→ **What the exercise asks**:
The text of every record, exactly as given and with no pictures, should be your output.

[Stored items]
⟨

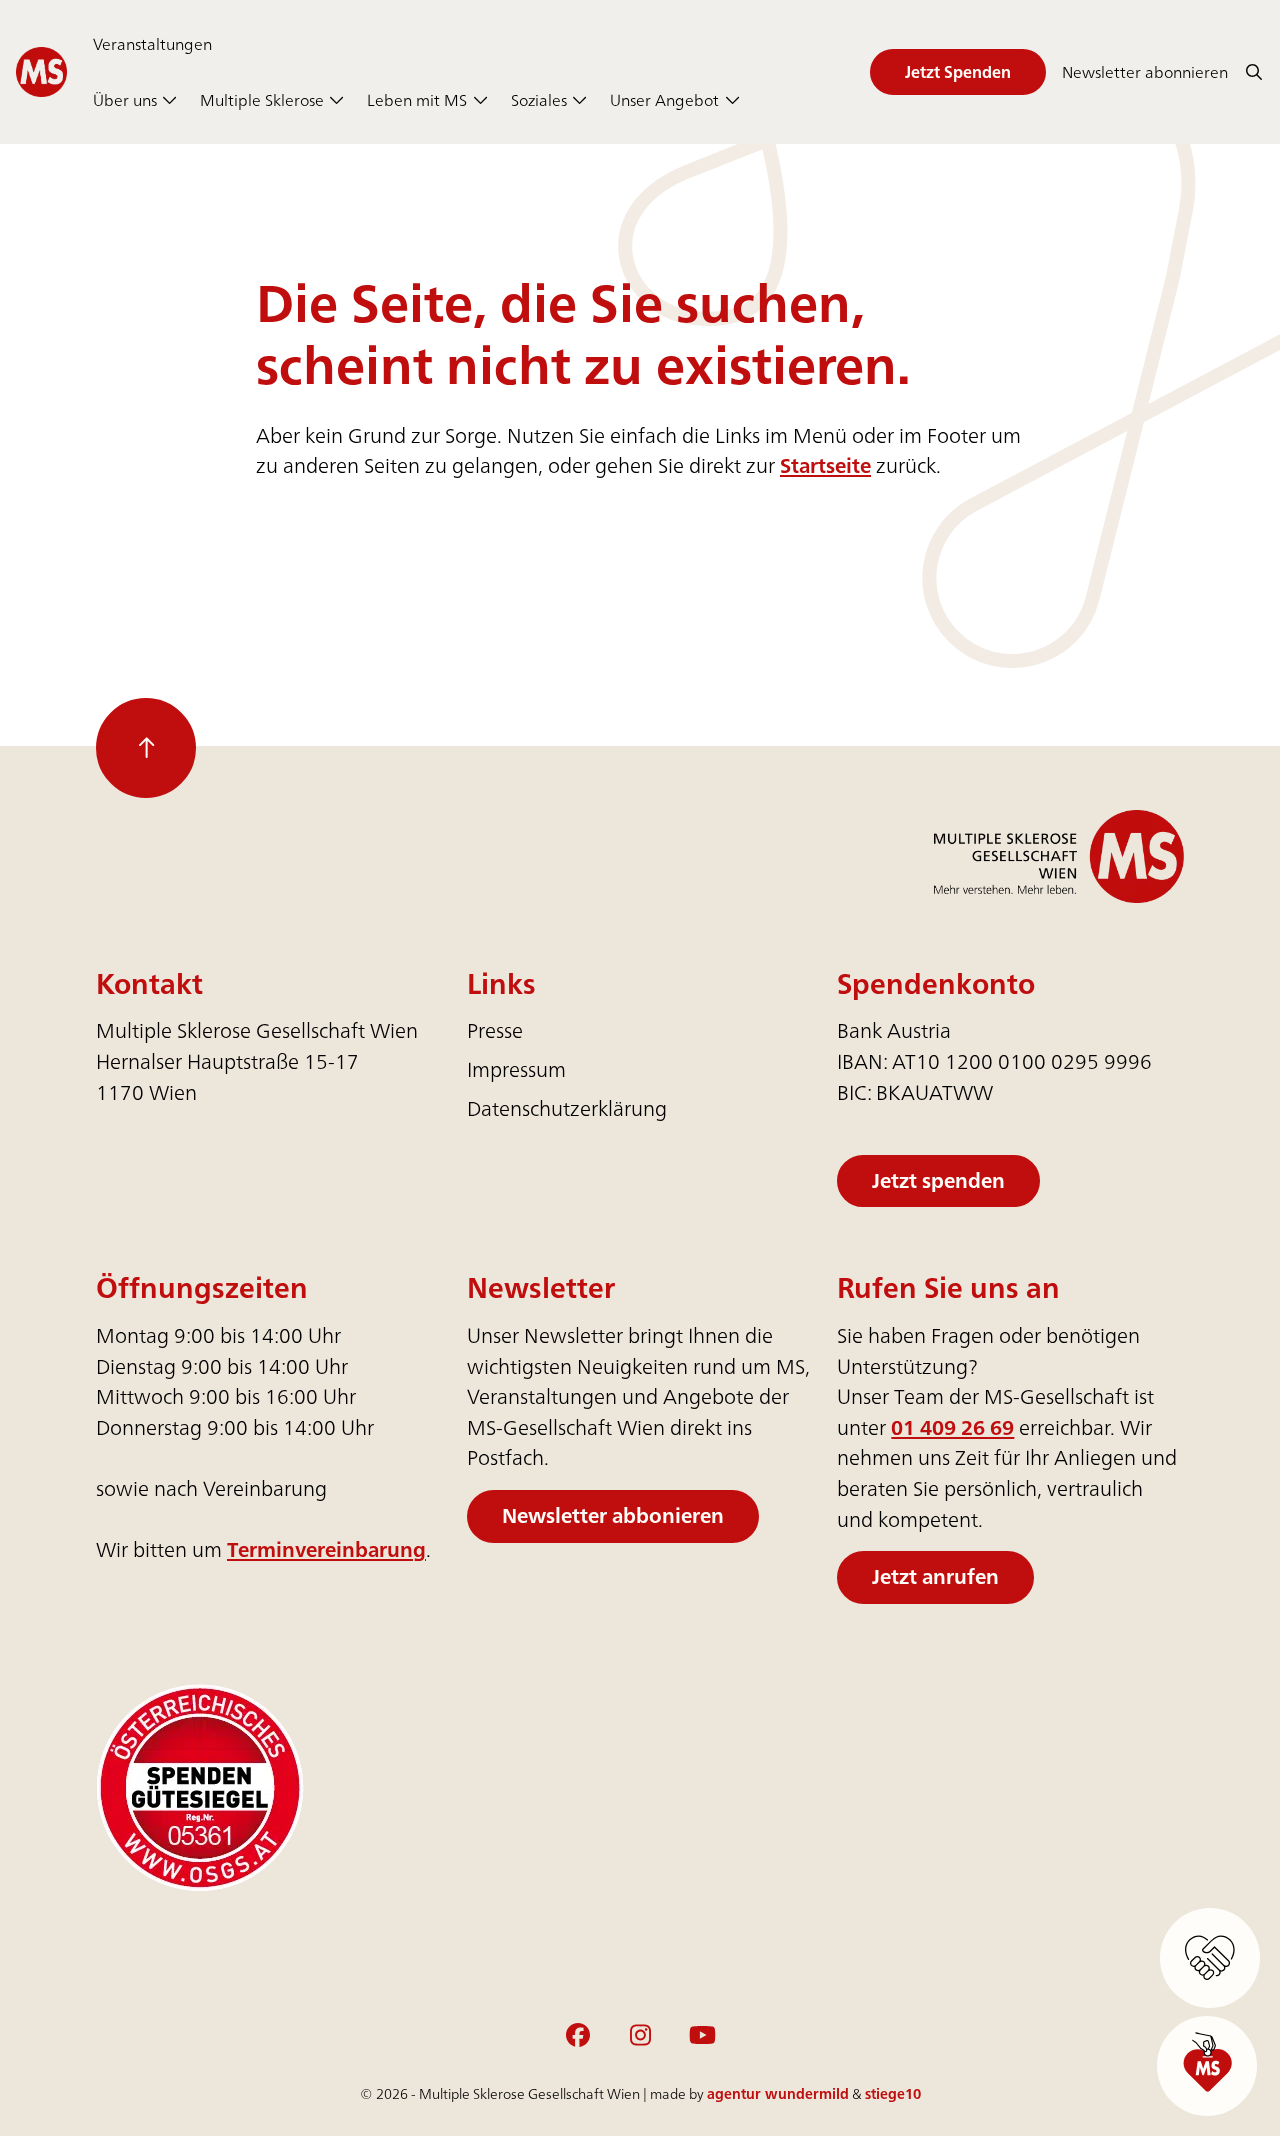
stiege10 (893, 2093)
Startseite (825, 465)
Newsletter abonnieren (1145, 72)
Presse (495, 1030)
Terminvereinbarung (326, 1549)
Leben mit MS (417, 100)
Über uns (125, 100)
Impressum (516, 1069)
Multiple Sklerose (262, 100)
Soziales (539, 100)
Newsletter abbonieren (613, 1515)
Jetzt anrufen (935, 1576)
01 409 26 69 (952, 1427)
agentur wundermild (778, 2093)
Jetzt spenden (938, 1180)
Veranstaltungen (152, 44)
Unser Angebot (664, 100)
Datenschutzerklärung (567, 1108)
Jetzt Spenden (958, 72)
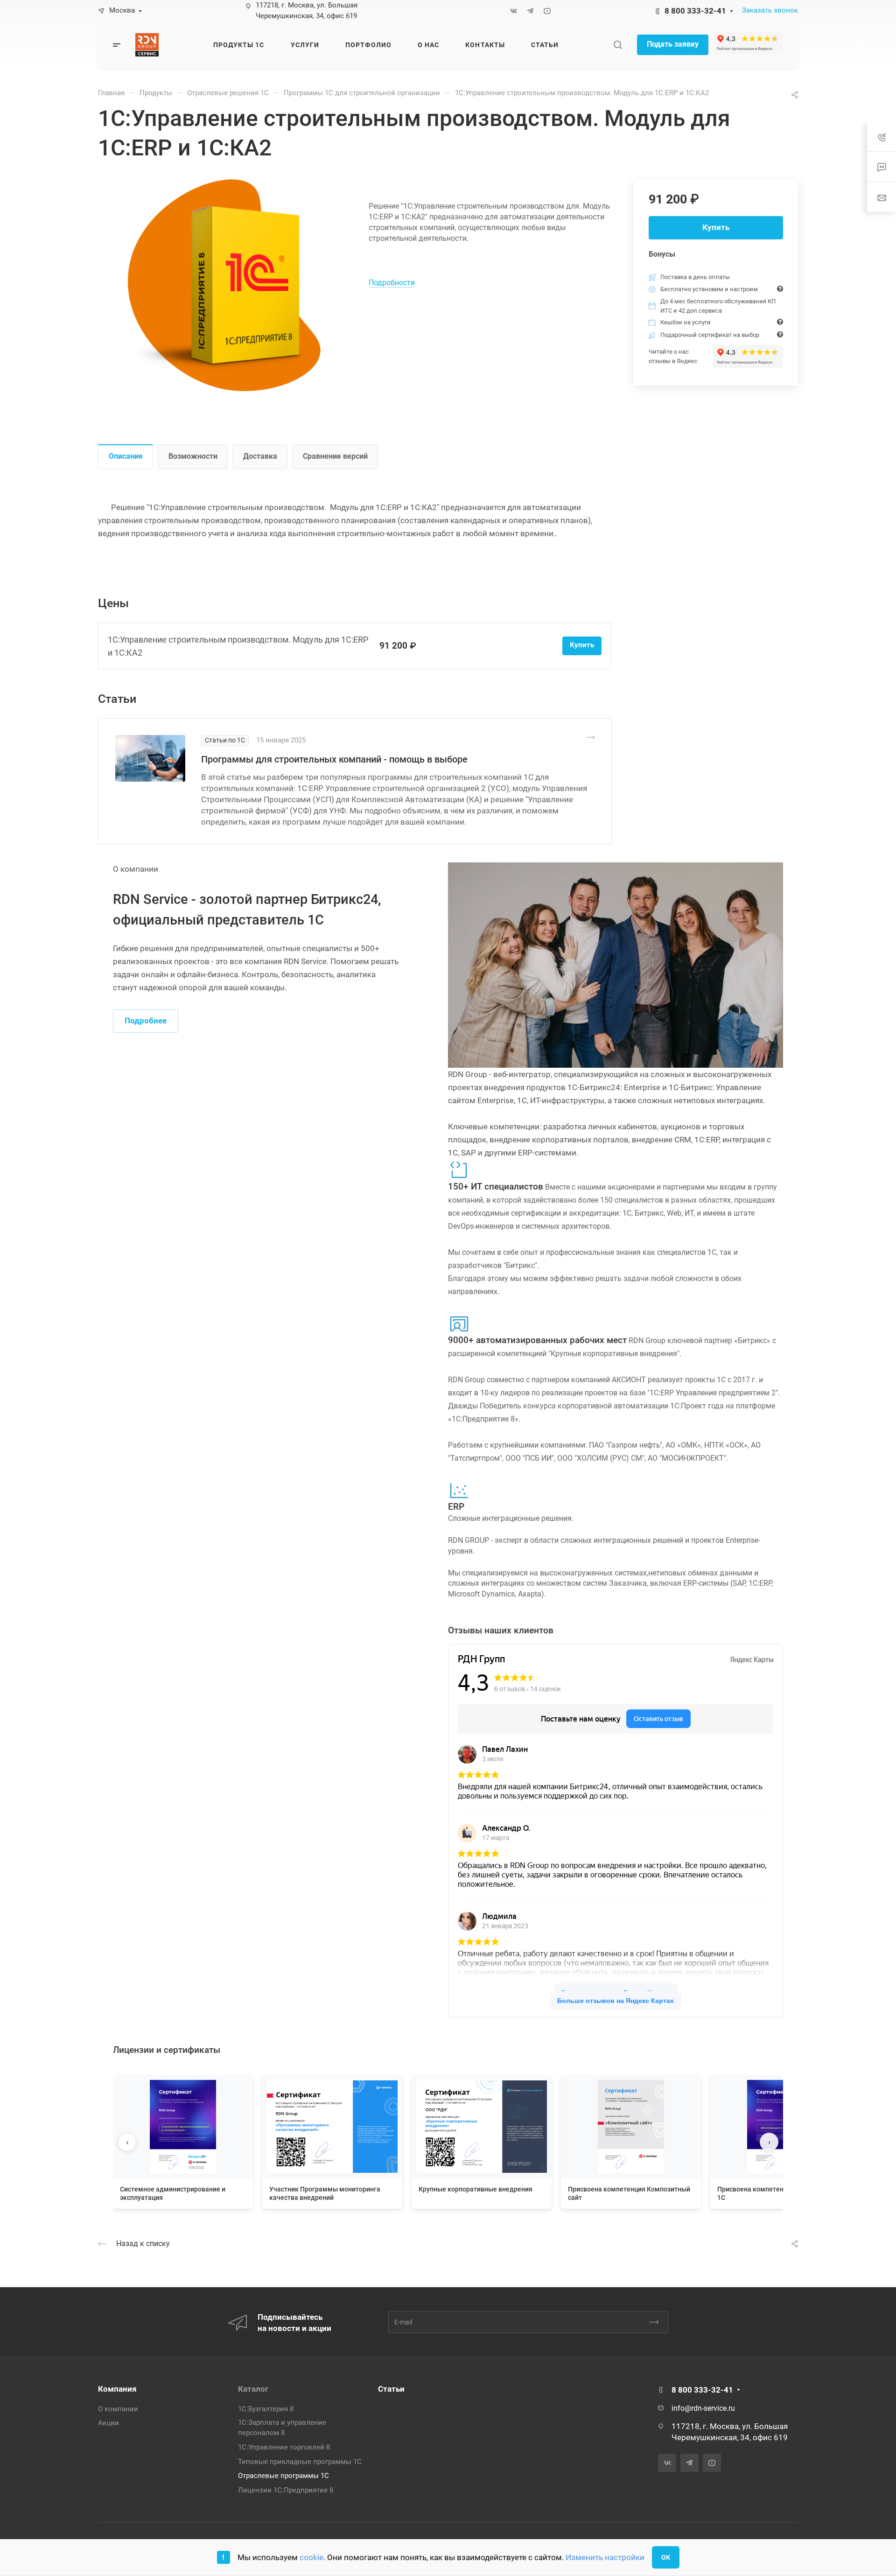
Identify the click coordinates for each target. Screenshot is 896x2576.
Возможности (192, 456)
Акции (108, 2423)
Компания (117, 2389)
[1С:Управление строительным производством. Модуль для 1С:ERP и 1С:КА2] (233, 285)
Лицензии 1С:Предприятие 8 (285, 2490)
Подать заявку (673, 44)
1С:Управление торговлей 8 (284, 2447)
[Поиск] (617, 45)
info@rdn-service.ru (703, 2408)
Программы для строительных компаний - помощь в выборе (334, 759)
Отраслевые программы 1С (283, 2475)
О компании (118, 2409)
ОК (665, 2557)
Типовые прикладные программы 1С (300, 2461)
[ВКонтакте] (513, 10)
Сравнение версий (335, 456)
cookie (311, 2557)
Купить (715, 227)
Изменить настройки (605, 2557)
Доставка (260, 456)
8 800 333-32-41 (695, 10)
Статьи (391, 2389)
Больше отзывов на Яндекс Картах (615, 2000)
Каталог (253, 2389)
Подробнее (146, 1020)
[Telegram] (530, 10)
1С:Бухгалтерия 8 (266, 2409)
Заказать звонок (770, 10)
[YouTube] (547, 10)
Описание (126, 456)
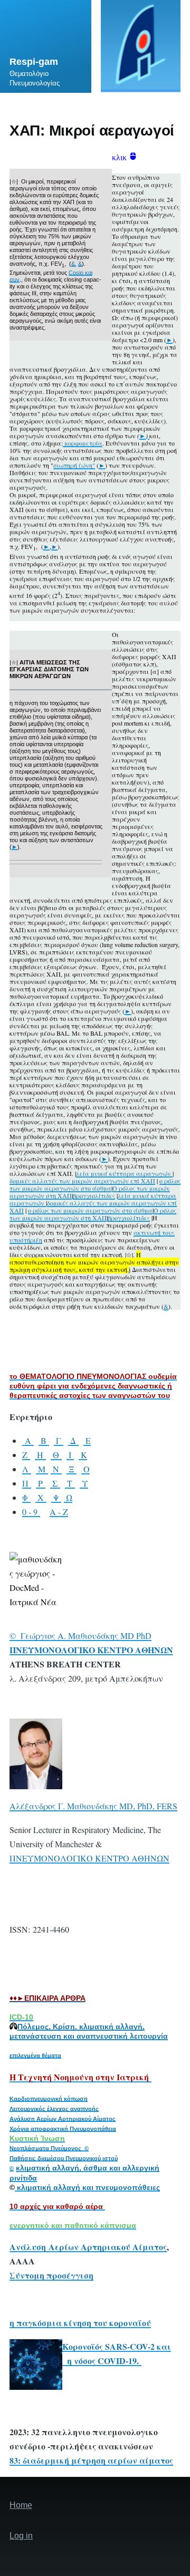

⟩

→ **Answer box**:
stiege10 (893, 2093)
Startseite (825, 465)
Newsletter abonnieren (1145, 72)
Presse (495, 1030)
Terminvereinbarung (326, 1549)
Leben mit MS (417, 100)
Über uns (125, 100)
Impressum (516, 1069)
Multiple Sklerose (262, 100)
Soziales (539, 100)
Newsletter abbonieren (613, 1515)
Jetzt anrufen (935, 1576)
01 409 26 69 (952, 1427)
agentur wundermild (778, 2093)
Jetzt spenden (938, 1180)
Veranstaltungen (152, 44)
Unser Angebot (664, 100)
Datenschutzerklärung (567, 1108)
Jetzt Spenden (958, 72)
Identify the click coordinates for each target. Screenshot is 896x2576.
Возможности (192, 456)
Акции (108, 2423)
Компания (117, 2389)
[1С:Управление строительным производством. Модуль для 1С:ERP и 1С:КА2] (233, 285)
Лицензии 1С:Предприятие 8 (285, 2490)
Подать заявку (673, 44)
1С:Управление торговлей 8 (284, 2447)
[Поиск] (617, 45)
info@rdn-service.ru (703, 2408)
Программы для строительных компаний - помощь в выборе (334, 759)
Отраслевые программы 1С (283, 2475)
О компании (118, 2409)
ОК (665, 2557)
Типовые прикладные программы 1С (300, 2461)
[ВКонтакте] (513, 10)
Сравнение версий (335, 456)
cookie (311, 2557)
Купить (715, 227)
Изменить настройки (605, 2557)
Доставка (260, 456)
8 800 333-32-41 (695, 10)
Статьи (391, 2389)
Больше отзывов на Яндекс Картах (615, 2000)
Каталог (253, 2389)
Подробнее (146, 1020)
[Telegram] (530, 10)
1С:Бухгалтерия 8 (266, 2409)
Заказать звонок (770, 10)
[YouTube] (547, 10)
Описание (126, 456)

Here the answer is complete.